→ STORED ROWS
══════════════════════════════
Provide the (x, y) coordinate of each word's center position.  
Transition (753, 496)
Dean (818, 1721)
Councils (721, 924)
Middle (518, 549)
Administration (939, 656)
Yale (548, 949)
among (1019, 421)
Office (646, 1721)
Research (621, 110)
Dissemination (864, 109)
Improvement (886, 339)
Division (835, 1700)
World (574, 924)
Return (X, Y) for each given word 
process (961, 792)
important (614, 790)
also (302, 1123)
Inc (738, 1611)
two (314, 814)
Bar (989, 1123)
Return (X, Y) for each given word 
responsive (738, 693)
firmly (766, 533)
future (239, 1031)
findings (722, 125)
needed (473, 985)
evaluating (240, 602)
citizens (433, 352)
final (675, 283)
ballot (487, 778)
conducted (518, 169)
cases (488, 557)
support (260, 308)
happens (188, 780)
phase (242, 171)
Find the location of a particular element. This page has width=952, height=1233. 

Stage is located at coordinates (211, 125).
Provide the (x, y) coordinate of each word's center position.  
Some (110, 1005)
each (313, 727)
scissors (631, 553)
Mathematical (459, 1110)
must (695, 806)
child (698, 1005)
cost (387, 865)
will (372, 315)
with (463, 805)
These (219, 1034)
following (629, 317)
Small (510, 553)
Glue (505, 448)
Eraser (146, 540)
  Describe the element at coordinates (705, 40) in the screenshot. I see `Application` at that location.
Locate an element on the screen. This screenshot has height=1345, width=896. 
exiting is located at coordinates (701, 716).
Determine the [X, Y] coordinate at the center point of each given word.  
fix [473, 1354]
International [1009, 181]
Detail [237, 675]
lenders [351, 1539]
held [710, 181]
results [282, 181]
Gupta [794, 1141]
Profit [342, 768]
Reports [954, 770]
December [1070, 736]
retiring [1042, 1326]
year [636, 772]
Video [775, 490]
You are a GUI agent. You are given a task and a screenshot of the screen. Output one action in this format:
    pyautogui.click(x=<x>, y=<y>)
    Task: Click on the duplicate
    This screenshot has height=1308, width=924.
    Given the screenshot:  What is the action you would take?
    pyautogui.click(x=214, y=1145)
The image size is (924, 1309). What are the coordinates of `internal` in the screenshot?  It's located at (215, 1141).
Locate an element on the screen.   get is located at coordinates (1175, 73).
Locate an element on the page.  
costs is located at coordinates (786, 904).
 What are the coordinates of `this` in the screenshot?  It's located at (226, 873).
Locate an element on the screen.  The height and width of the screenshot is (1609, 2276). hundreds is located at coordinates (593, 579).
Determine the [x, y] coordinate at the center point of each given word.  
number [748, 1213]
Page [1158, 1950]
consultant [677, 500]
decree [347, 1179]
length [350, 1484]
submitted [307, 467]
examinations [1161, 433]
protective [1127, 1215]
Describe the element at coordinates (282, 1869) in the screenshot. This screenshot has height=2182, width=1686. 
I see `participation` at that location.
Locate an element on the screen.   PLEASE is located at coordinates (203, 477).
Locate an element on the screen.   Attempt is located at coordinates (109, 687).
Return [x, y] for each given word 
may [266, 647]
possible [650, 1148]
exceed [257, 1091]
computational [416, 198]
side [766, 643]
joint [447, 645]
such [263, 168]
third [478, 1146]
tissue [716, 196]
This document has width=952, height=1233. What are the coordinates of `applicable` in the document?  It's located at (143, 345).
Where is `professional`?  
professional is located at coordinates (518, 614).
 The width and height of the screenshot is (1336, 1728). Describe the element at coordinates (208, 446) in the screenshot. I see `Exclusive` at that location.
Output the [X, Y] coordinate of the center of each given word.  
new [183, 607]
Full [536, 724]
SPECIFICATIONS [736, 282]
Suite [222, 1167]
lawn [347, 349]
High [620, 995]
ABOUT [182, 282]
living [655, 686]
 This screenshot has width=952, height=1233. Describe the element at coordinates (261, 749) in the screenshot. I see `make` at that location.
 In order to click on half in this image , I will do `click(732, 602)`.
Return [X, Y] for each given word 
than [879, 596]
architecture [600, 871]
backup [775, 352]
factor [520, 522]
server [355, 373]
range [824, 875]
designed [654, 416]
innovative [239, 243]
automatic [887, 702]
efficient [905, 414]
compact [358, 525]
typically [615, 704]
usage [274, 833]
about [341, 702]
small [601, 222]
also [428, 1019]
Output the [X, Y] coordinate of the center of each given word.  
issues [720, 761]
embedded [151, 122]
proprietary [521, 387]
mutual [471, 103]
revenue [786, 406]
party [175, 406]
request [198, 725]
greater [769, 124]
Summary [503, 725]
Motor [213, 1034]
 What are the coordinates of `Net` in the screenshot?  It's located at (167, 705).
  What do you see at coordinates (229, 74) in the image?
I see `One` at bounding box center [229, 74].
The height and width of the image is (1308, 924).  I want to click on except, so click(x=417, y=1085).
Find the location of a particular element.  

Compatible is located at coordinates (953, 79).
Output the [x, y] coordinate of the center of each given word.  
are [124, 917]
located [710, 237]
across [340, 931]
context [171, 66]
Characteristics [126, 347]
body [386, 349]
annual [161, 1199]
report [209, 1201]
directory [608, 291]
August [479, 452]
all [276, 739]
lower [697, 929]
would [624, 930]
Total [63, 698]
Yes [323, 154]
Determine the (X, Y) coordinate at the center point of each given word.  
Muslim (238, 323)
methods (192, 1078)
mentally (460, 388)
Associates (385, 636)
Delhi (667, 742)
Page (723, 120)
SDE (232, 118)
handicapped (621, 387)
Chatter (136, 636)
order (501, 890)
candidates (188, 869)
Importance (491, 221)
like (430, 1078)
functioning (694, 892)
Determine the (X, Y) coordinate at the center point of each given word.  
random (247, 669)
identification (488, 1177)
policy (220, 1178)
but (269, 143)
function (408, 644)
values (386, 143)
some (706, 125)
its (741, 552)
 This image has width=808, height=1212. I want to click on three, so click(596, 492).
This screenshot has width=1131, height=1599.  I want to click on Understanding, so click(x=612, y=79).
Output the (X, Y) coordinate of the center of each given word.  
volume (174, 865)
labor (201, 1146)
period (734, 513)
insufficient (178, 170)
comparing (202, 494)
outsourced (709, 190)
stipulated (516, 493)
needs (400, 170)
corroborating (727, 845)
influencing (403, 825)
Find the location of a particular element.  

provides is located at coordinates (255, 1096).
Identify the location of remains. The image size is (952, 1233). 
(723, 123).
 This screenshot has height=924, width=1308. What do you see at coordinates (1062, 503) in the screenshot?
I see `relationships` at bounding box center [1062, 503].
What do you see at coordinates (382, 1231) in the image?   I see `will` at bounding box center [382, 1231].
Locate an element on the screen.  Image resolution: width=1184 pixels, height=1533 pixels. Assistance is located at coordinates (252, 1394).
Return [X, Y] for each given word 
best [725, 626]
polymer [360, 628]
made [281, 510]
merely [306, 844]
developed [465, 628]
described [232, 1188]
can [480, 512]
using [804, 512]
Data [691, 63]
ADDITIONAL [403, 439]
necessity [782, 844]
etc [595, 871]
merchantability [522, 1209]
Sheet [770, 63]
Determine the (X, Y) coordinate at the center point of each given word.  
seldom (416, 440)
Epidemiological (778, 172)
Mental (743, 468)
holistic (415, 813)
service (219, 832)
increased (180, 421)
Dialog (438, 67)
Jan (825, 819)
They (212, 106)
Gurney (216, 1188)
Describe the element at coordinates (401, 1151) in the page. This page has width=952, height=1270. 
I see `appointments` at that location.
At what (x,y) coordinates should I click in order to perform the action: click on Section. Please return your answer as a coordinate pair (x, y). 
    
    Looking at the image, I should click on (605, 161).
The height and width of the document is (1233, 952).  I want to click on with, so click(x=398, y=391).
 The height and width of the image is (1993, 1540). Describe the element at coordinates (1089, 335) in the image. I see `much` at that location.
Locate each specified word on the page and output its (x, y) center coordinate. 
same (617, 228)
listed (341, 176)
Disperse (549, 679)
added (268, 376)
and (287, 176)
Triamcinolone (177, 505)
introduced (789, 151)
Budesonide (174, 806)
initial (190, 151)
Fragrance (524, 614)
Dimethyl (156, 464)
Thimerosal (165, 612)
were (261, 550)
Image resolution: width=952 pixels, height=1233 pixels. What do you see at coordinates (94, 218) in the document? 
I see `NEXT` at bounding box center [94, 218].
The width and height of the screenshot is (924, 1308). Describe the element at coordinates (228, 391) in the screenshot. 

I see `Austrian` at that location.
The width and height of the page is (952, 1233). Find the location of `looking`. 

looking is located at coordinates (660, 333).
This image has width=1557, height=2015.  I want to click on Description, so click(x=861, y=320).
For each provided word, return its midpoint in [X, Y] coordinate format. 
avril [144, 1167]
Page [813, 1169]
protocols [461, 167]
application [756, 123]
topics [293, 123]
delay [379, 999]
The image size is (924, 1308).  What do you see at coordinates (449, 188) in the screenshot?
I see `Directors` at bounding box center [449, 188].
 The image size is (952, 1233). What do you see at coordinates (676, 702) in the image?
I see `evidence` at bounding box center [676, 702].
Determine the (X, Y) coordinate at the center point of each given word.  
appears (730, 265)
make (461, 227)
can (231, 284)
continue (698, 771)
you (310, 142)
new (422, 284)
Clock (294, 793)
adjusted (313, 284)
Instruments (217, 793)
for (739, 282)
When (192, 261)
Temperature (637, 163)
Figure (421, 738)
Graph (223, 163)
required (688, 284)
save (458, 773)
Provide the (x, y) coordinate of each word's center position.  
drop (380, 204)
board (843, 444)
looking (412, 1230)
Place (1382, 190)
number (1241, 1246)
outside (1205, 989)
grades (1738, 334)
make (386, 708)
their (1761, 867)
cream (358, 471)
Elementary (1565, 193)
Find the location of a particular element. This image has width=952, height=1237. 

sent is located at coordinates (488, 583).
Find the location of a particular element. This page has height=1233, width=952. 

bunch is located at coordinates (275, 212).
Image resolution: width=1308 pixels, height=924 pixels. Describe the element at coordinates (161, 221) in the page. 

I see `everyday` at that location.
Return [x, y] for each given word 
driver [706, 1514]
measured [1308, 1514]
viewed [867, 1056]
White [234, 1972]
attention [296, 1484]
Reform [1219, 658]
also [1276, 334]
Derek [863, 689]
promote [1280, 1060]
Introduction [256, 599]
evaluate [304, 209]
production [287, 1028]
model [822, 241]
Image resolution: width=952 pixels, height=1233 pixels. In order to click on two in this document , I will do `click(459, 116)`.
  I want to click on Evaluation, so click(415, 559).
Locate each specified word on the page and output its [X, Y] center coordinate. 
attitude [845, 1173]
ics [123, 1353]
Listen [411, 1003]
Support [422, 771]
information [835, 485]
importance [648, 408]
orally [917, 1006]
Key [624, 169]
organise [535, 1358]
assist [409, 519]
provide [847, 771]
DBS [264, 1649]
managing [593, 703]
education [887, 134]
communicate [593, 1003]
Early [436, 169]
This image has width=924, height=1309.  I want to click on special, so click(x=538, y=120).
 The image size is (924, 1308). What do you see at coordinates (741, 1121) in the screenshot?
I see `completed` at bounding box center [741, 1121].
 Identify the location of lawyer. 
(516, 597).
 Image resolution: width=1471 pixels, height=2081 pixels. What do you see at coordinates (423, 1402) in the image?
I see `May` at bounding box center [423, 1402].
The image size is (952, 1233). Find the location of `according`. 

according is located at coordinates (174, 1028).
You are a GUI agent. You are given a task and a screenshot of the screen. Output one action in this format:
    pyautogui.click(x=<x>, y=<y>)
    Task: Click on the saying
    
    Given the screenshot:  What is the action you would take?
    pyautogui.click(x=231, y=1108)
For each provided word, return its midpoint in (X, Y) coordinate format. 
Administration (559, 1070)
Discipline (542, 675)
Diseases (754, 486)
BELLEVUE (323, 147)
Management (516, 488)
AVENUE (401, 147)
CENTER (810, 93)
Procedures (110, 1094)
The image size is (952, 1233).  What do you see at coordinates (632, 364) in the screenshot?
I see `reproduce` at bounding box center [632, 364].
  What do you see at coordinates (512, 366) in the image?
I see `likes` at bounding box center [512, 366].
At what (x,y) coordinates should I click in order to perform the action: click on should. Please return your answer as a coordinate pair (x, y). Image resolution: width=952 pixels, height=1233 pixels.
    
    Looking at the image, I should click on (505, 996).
══════════════════════════════
→ GIVEN TASK
Reproduce the records without any changes, starting at the line containing "Chatter (136, 636)" and ending at the line containing "etc [595, 871]", both lines included.

→ RIGHT ANSWER
Chatter (136, 636)
order (501, 890)
candidates (188, 869)
Importance (491, 221)
like (430, 1078)
functioning (694, 892)
Determine the (X, Y) coordinate at the center point of each given word.  
random (247, 669)
identification (488, 1177)
policy (220, 1178)
but (269, 143)
function (408, 644)
values (386, 143)
some (706, 125)
its (741, 552)
 This image has width=808, height=1212. I want to click on three, so click(596, 492).
This screenshot has width=1131, height=1599.  I want to click on Understanding, so click(x=612, y=79).
Output the (X, Y) coordinate of the center of each given word.  
volume (174, 865)
labor (201, 1146)
period (734, 513)
insufficient (178, 170)
comparing (202, 494)
outsourced (709, 190)
stipulated (516, 493)
needs (400, 170)
corroborating (727, 845)
influencing (403, 825)
Find the location of a particular element.  

provides is located at coordinates (255, 1096).
Identify the location of remains. The image size is (952, 1233). 
(723, 123).
 This screenshot has height=924, width=1308. What do you see at coordinates (1062, 503) in the screenshot?
I see `relationships` at bounding box center [1062, 503].
What do you see at coordinates (382, 1231) in the image?   I see `will` at bounding box center [382, 1231].
Locate an element on the screen.  Image resolution: width=1184 pixels, height=1533 pixels. Assistance is located at coordinates (252, 1394).
Return [X, Y] for each given word 
best [725, 626]
polymer [360, 628]
made [281, 510]
merely [306, 844]
developed [465, 628]
described [232, 1188]
can [480, 512]
using [804, 512]
Data [691, 63]
ADDITIONAL [403, 439]
necessity [782, 844]
etc [595, 871]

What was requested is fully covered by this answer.